13/Jul/2026
O aumento das importações de calçados reduziu o potencial de geração de empregos da indústria brasileira no primeiro semestre de 2026. Segundo estimativa da Associação Brasileira das Indústrias de Calçados (Abicalçados), o setor deixou de criar aproximadamente 7,8 mil postos de trabalho diretos no período em razão do avanço dos produtos importados no mercado doméstico. Entre janeiro e junho, as importações totalizaram 25,9 milhões de pares, crescimento de 15,9% em relação ao mesmo período de 2025, movimentando US$ 307 milhões. A Ásia concentrou 87,2% do volume importado, com a China mantendo a posição de principal origem dos calçados adquiridos pelo Brasil. Em sentido oposto, as exportações brasileiras continuaram em retração no primeiro semestre. Os embarques ao exterior somaram 49 milhões de pares, com receita de US$ 408,2 milhões, representando recuo de 7% em volume e de 17,9% em valor na comparação anual.
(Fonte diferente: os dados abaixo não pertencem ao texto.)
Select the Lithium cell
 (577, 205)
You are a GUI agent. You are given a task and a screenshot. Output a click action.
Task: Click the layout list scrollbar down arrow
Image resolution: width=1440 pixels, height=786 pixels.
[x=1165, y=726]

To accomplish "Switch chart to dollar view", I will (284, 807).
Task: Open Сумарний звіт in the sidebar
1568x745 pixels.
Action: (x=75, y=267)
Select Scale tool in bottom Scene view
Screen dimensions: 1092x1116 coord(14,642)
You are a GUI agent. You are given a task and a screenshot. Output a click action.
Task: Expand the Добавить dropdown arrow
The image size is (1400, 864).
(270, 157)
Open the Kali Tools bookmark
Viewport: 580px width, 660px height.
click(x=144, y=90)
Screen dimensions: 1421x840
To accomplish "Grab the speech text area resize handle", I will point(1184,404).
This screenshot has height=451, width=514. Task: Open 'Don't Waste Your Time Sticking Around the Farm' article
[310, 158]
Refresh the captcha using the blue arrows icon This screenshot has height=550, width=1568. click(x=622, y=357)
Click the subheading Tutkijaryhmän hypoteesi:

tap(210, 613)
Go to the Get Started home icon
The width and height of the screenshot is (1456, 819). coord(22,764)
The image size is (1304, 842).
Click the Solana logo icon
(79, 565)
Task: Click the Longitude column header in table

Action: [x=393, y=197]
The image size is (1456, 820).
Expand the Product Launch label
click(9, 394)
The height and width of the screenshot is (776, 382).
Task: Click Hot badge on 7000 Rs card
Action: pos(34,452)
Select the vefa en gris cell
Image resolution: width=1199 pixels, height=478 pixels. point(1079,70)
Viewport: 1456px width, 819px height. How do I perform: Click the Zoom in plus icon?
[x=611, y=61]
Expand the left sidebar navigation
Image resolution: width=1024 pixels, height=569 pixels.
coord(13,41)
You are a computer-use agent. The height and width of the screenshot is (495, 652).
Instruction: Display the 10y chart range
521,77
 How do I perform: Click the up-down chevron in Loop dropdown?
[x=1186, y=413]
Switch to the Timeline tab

Como consequência da combinação entre aumento das importações e redução das exportações, o saldo da balança comercial do setor caiu 55,1%, registrando o menor resultado para um primeiro semestre desde o início da série histórica, em 1997. A indústria nacional enfrenta simultaneamente um mercado interno pressionado, perda de receitas nas exportações e intensificação da concorrência dos produtos importados. Parte dessa competição decorre de práticas consideradas desleais no comércio internacional, em desacordo com regras da Organização Mundial do Comércio (OMC). Os Estados Unidos permaneceram como principal destino das exportações brasileiras de calçados, mesmo após a adoção de tarifas de importação sobre o produto brasileiro. No primeiro semestre, foram embarcados 5,6 milhões de pares para o mercado norte-americano, volume 3,6% inferior ao registrado no mesmo período do ano anterior, gerando receita de US$ 85,25 milhões. Fonte: Broadcast Agro. Adaptado por Cogo Inteligência em Agronegócio.